# WHAT YOU ARE ASKED TO DO
Every line below between the line holding "The image size is (1026, 710)." and the line holding "Task: Open the Recycle Bin desktop icon", inclusive, should be repeated exactly, and all other lines omitted.

# EXERCISE MATERIALS
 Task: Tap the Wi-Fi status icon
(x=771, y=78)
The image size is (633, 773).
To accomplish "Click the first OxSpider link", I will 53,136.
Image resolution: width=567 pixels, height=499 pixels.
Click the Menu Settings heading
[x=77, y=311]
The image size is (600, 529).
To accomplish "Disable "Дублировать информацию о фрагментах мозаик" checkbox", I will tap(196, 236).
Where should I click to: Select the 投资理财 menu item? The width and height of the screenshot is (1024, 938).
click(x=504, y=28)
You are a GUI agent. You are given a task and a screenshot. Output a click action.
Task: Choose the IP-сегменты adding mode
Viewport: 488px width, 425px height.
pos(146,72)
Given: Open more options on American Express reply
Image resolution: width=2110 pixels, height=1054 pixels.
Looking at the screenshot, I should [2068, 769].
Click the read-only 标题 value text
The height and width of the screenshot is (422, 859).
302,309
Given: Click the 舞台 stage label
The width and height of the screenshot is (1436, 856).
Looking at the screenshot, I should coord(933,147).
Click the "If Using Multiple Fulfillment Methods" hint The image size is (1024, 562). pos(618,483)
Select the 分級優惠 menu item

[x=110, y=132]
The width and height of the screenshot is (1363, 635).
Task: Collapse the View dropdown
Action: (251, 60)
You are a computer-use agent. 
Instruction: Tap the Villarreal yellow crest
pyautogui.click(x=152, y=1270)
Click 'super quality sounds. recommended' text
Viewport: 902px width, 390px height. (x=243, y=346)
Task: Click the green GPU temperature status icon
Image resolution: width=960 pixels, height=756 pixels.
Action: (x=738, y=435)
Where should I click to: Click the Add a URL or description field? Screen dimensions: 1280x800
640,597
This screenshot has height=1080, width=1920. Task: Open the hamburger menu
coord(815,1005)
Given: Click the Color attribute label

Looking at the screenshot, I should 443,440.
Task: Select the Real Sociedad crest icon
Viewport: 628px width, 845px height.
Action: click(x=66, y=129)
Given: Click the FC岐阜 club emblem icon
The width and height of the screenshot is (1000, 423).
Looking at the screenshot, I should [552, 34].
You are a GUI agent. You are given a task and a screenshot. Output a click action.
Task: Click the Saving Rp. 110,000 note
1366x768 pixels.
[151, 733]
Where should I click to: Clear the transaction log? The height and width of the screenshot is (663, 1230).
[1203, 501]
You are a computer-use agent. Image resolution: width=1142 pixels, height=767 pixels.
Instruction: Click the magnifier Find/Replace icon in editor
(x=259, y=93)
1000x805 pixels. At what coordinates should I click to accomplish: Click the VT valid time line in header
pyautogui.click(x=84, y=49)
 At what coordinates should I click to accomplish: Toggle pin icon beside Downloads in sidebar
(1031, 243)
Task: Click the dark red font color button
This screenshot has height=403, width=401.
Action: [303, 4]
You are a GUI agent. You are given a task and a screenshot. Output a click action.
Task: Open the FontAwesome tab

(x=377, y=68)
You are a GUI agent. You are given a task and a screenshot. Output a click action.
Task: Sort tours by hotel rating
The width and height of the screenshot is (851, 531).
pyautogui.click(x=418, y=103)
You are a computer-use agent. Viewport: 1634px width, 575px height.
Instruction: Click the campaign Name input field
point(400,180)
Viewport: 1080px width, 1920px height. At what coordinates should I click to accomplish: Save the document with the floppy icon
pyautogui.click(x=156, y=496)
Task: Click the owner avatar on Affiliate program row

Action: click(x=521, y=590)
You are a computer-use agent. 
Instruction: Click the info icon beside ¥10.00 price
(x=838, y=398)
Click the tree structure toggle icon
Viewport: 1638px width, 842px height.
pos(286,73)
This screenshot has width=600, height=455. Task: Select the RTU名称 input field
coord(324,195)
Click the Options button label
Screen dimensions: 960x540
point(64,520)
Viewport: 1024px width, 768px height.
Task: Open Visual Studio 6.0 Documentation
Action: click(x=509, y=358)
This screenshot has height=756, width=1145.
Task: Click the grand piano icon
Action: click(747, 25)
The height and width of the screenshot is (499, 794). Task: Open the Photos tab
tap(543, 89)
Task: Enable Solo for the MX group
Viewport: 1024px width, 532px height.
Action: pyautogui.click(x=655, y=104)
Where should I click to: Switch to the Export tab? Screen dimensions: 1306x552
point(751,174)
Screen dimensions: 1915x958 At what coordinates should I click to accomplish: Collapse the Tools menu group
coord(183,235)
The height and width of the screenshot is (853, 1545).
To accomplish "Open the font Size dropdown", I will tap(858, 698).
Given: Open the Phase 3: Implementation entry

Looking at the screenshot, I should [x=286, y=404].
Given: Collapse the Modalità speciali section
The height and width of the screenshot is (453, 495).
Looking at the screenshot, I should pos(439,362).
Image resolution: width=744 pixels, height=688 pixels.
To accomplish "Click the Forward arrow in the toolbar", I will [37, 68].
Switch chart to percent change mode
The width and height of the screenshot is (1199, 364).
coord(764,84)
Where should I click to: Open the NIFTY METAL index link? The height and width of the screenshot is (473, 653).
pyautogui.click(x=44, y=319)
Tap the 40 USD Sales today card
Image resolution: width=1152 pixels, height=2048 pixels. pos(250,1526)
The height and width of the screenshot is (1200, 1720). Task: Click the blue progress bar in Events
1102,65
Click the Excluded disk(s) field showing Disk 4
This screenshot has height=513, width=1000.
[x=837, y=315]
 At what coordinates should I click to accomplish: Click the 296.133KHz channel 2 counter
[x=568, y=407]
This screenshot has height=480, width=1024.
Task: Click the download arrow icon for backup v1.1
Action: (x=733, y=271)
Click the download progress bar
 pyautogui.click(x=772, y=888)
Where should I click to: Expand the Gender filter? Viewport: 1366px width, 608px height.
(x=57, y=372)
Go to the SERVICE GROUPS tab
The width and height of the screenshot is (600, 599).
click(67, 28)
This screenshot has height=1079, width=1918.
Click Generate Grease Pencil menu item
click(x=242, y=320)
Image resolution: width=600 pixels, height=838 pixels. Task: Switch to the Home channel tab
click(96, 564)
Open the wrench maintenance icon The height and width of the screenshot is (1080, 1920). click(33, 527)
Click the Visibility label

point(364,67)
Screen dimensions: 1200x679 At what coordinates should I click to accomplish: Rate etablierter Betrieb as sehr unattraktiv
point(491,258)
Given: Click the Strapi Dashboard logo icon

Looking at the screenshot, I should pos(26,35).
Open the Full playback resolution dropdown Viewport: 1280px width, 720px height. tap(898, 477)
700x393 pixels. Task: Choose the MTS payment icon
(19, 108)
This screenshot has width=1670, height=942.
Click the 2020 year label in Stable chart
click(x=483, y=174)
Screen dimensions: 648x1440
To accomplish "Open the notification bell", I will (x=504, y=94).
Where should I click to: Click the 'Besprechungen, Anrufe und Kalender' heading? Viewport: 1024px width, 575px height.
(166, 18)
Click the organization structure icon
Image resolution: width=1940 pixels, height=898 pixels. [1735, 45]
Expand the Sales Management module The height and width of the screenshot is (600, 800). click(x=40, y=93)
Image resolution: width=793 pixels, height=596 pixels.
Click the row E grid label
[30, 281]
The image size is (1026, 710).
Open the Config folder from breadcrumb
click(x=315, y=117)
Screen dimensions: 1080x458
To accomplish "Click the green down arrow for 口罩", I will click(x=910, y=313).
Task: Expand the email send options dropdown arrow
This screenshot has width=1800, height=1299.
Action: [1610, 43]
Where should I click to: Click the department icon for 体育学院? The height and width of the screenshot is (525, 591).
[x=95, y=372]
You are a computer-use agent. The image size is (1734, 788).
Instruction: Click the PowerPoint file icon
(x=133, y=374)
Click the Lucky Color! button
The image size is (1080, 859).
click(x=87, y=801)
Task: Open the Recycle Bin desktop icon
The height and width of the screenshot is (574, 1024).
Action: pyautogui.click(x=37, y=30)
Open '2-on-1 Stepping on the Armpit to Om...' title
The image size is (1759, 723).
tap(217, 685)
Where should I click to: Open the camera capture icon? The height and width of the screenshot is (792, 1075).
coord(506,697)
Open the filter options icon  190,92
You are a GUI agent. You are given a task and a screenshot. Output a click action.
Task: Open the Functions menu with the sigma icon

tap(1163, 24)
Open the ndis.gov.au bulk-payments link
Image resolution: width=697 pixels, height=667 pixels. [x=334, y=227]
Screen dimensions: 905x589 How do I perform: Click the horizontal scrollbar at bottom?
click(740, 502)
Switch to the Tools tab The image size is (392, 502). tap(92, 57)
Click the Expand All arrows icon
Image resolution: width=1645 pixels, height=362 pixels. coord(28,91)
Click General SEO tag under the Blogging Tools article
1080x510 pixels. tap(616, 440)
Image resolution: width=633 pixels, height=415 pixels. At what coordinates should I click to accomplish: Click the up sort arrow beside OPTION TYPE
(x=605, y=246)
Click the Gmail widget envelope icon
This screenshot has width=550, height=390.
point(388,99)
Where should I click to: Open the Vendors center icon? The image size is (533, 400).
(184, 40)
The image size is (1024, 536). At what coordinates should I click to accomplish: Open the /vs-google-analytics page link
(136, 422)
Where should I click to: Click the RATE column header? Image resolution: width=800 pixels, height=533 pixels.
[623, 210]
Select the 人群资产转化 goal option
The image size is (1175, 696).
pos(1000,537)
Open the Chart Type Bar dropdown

# ANSWER SECTION
The image size is (1026, 710).
Open the Config folder from breadcrumb
click(x=315, y=117)
Screen dimensions: 1080x458
To accomplish "Click the green down arrow for 口罩", I will click(x=910, y=313).
Task: Expand the email send options dropdown arrow
This screenshot has width=1800, height=1299.
Action: [1610, 43]
Where should I click to: Click the department icon for 体育学院? The height and width of the screenshot is (525, 591).
[x=95, y=372]
You are a computer-use agent. The image size is (1734, 788).
Instruction: Click the PowerPoint file icon
(x=133, y=374)
Click the Lucky Color! button
The image size is (1080, 859).
click(x=87, y=801)
Task: Open the Recycle Bin desktop icon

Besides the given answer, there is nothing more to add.